“[These six things doth the LORD hate: yea, seven are an abomination unto him:] … A false witness that speaketh lies, and he that soweth discord among brethren.“
Aimed at the Church?
If there were only one of the seven things that God hates that could be directed at the church it would have to be the last in the list:
He that soweth discord among brethren.
I have lost count of the times I have heard Christian brothers and sisters moaning and complaining, criticizing and gossiping. Such displays of discord, disharmony and disunity usually take place inside the church building, often immediately after a service. How does that work? We enter a building we call God’s sanctuary, we go through the motions of worshipping God, and we listen as the pastor brings God’s word. Then when the service is over we may find ourselves talking to others about how the worship wasn’t very good, or how the pastor spoke for too long. Or perhaps we gossip about others in the church. If you are reading this blog and you have never indulged in such behavior then you probably are not a resident of planet Earth.

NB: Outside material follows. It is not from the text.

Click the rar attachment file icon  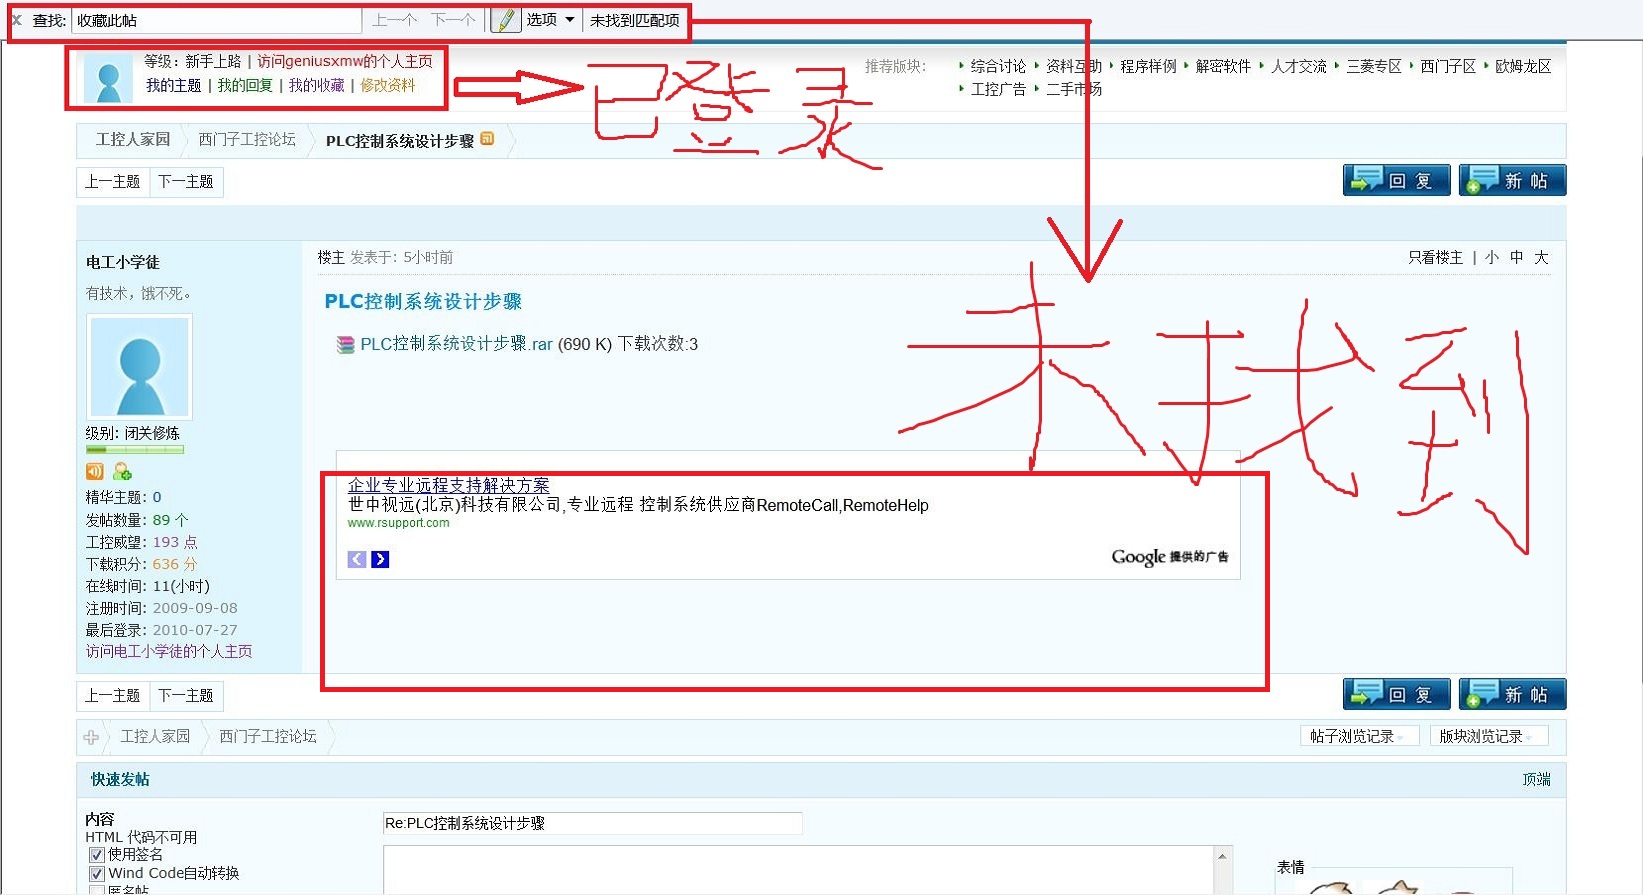[345, 345]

It is time, brothers and sisters, to put our hands up and acknowledge that we have used harmful words, that we have sown discord in our church fellowships, and we have offended God by doing so.
Here’s the challenge. Instead of criticizing your pastor this Sunday, how about thanking him for his sermon, and for all the other stuff he does, most of which you will never see or know about.
Instead of moaning about the musicians, how about encouraging them, even if they played too slow, too fast, too quietly or too loud (in your opinion).
Instead of gossiping about others, how about getting closer to them and looking at them through God’s eyes?
Instead of complaining about everything you think is wrong with your church why don’t you stop for a moment and ask God where he would like you to serve more, better or differently within your fellowship.
Fellowship has to be the key. Fellowship is diametrically opposed to discord. Could your church be described as a fellowship? If not, why not?